• Goal 1:
Answer these questions about the Trifles essay excerpt, one line each:
(a) How many years before Freud's "The Uncanny" was "Trifles" published?
(b) Who appears in the play as the symbolic unconscious?
(c) Who is intentionally excluded from understanding the play's metaphoric language?
• Goal 2: Summarize the Trifles essay excerpt in two sentences.

• Document excerpt:
——————

The Unheimlich in Susan Glaspell's Play Trifles: A Feminist Interpretation of Freud's Uncanny
by Juliette Tang

Although published three years before Sigmund Freud's "The Uncanny," Susan Glaspell's play "Trifles" is a literary embodiment of Freudian techniques. The dramatic tension in "Trifles" is marked by an acute sense of the unheimlich, or uncanny, which Freud defines as: "uneasy, eerie, blood-curdling... everything that is unheimlich ought to have remained secret and hidden but has come to light." In this play, the three principle female characters -- Mrs. Peters, Mrs. Wright, and Mrs. Hale -- can be understood as personifications of Freud's ego, id, and superego. The symbolic unconscious appears in the text as the absent Minnie Wright, whose enigmatic presence is ingeniously presented as a lack of presence, as something not yet manifest. The unheimlich makes itself felt through Mrs. Hale and Mrs. Peter's eventual realization that they are deeply resentful of men and, from their anger, capable of justifying murder. Their realization coincides with the ego's realization of the repressed id, which creates an atmosphere of the uncanny in the text. "Trifles" is the story of women; it paints a picture of the female condition seen through female consciousness. The mind of Glaspell's play, its ego, superego, and id, belong to women, and men are intentionally excluded from understanding its metaphoric language. The text of the play and the events that unfold can be seen as emblematic of the linguistic system of the female mind.

——————

• Provided material:

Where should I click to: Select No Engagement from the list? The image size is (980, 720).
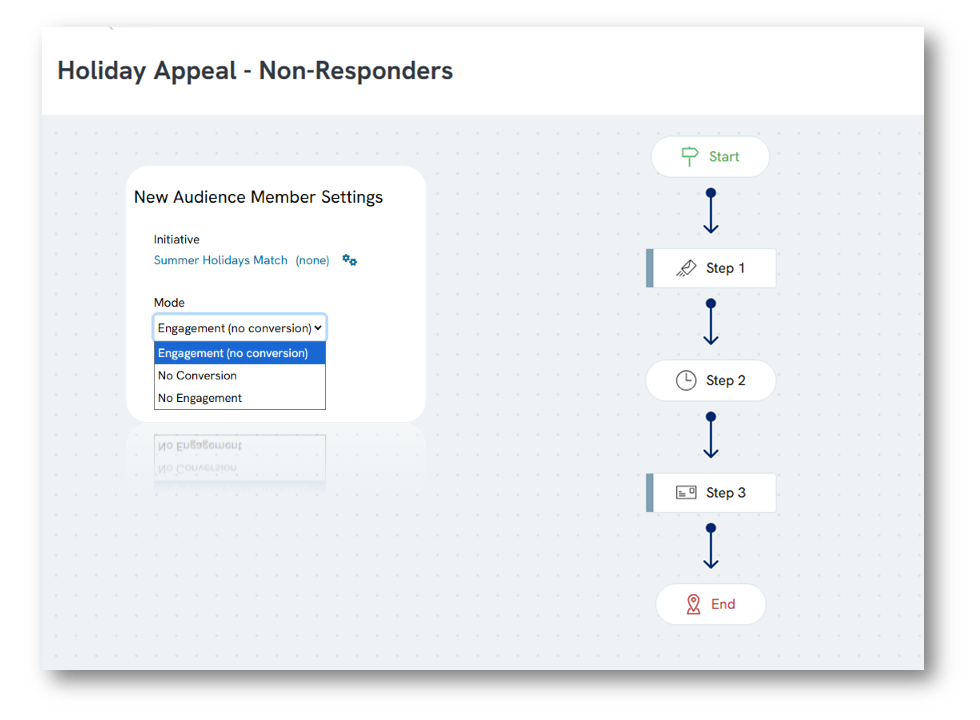pos(198,397)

——————

• Written response 1:
(a) Three years.
(b) The absent Minnie Wright.
(c) Men.

• Written response 2: Susan Glaspell's "Trifles," though published three years before Freud's "The Uncanny," embodies Freudian techniques: its three principal female characters can be read as the ego, id, and superego, and the absent Minnie Wright stands for the symbolic unconscious. The uncanny arises as Mrs. Hale and Mrs. Peters realize they deeply resent men and can justify murder, and the play is a story of women whose metaphoric language men are intentionally excluded from understanding.